- _What the exercise asks_
Every line in the records below between the one holding "You are a computer-use" and the one holding "Instruction: Open the", inclusive, is to be set down exactly; all other lines are to be left out.

- _Supplied data_
★ ★ ★ ★ ★

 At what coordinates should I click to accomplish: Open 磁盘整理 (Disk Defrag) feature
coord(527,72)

★ ★ ★ ★ ★

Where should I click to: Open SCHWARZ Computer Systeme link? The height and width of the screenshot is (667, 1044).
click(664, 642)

★ ★ ★ ★ ★

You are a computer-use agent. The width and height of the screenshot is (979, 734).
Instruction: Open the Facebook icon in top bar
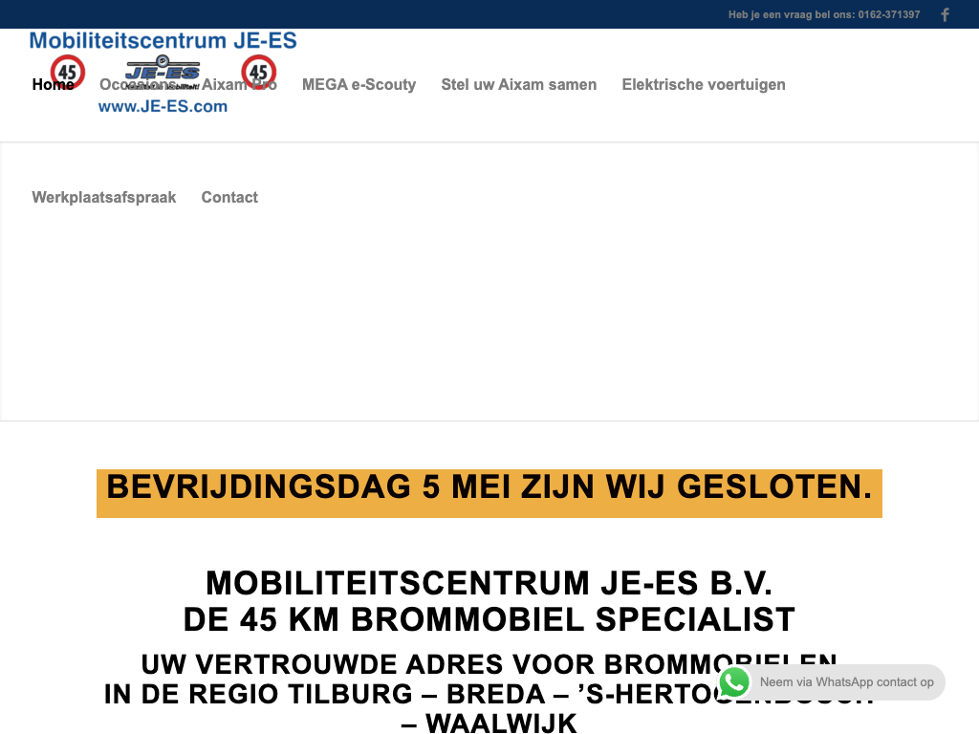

★ ★ ★ ★ ★

- _Exercise solution_
You are a computer-use agent. The width and height of the screenshot is (979, 734).
Instruction: Open the Facebook icon in top bar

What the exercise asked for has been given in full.